**What needs to be done:**
Set down exactly the entries below, beginning at their first line and ending at the line with "Aprende cómo se".

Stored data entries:
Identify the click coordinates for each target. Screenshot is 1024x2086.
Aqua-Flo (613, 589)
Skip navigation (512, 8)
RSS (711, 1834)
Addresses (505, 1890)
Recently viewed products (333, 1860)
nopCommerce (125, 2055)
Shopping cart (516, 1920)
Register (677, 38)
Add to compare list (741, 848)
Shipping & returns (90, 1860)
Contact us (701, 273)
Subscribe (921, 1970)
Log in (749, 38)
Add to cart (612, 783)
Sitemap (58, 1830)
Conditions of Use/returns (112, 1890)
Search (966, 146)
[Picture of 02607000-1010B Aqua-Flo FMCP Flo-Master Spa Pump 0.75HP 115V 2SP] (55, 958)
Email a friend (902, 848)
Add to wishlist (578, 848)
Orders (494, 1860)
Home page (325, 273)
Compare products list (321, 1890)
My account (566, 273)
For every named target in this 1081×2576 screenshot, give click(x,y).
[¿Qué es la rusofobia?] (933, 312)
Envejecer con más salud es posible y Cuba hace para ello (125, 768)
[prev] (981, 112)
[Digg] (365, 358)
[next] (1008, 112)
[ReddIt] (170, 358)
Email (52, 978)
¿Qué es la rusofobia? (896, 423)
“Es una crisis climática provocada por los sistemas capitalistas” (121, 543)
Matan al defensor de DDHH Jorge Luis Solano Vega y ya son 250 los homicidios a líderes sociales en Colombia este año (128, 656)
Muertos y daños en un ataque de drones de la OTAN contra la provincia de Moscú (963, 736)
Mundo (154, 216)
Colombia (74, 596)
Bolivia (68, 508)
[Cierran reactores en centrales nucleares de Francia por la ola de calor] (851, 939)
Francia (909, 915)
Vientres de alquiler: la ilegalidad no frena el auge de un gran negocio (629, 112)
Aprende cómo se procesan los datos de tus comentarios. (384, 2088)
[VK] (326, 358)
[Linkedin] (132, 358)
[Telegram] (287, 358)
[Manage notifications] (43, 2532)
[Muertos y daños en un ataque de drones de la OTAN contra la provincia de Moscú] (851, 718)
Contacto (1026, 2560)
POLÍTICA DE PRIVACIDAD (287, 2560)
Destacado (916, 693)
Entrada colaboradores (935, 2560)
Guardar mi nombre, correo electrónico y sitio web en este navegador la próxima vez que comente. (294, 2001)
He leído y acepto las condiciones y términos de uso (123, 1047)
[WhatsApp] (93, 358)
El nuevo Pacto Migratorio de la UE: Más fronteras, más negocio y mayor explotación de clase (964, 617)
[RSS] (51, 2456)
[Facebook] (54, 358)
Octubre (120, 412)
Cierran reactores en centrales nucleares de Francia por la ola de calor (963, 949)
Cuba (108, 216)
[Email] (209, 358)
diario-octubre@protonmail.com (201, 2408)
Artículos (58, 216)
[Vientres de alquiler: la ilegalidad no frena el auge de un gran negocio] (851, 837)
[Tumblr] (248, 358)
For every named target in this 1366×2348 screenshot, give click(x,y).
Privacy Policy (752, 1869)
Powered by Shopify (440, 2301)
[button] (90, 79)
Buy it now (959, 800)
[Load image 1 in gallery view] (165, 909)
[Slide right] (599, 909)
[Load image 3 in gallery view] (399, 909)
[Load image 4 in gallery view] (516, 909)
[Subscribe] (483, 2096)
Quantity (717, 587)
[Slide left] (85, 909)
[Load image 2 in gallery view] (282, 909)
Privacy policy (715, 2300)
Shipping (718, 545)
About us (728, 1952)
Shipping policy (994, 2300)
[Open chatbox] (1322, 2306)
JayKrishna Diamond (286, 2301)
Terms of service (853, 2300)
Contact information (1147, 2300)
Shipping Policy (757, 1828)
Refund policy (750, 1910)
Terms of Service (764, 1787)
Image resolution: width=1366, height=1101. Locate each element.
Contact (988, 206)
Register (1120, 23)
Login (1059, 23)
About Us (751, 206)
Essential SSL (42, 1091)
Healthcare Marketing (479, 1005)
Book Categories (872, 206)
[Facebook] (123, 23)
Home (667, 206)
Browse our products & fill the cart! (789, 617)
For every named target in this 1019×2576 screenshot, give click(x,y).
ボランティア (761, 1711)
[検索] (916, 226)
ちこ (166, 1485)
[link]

**Answer space:**
Identify the click coordinates for each target. Screenshot is 1024x2086.
Aqua-Flo (613, 589)
Skip navigation (512, 8)
RSS (711, 1834)
Addresses (505, 1890)
Recently viewed products (333, 1860)
nopCommerce (125, 2055)
Shopping cart (516, 1920)
Register (677, 38)
Add to compare list (741, 848)
Shipping & returns (90, 1860)
Contact us (701, 273)
Subscribe (921, 1970)
Log in (749, 38)
Add to cart (612, 783)
Sitemap (58, 1830)
Conditions of Use/returns (112, 1890)
Search (966, 146)
[Picture of 02607000-1010B Aqua-Flo FMCP Flo-Master Spa Pump 0.75HP 115V 2SP] (55, 958)
Email a friend (902, 848)
Add to wishlist (578, 848)
Orders (494, 1860)
Home page (325, 273)
Compare products list (321, 1890)
My account (566, 273)
For every named target in this 1081×2576 screenshot, give click(x,y).
[¿Qué es la rusofobia?] (933, 312)
Envejecer con más salud es posible y Cuba hace para ello (125, 768)
[prev] (981, 112)
[Digg] (365, 358)
[next] (1008, 112)
[ReddIt] (170, 358)
Email (52, 978)
¿Qué es la rusofobia? (896, 423)
“Es una crisis climática provocada por los sistemas capitalistas” (121, 543)
Matan al defensor de DDHH Jorge Luis Solano Vega y ya son 250 los homicidios a líderes sociales en Colombia este año (128, 656)
Muertos y daños en un ataque de drones de la OTAN contra la provincia de Moscú (963, 736)
Mundo (154, 216)
Colombia (74, 596)
Bolivia (68, 508)
[Cierran reactores en centrales nucleares de Francia por la ola de calor] (851, 939)
Francia (909, 915)
Vientres de alquiler: la ilegalidad no frena el auge de un gran negocio (629, 112)
Aprende cómo se procesan los datos de tus comentarios. (384, 2088)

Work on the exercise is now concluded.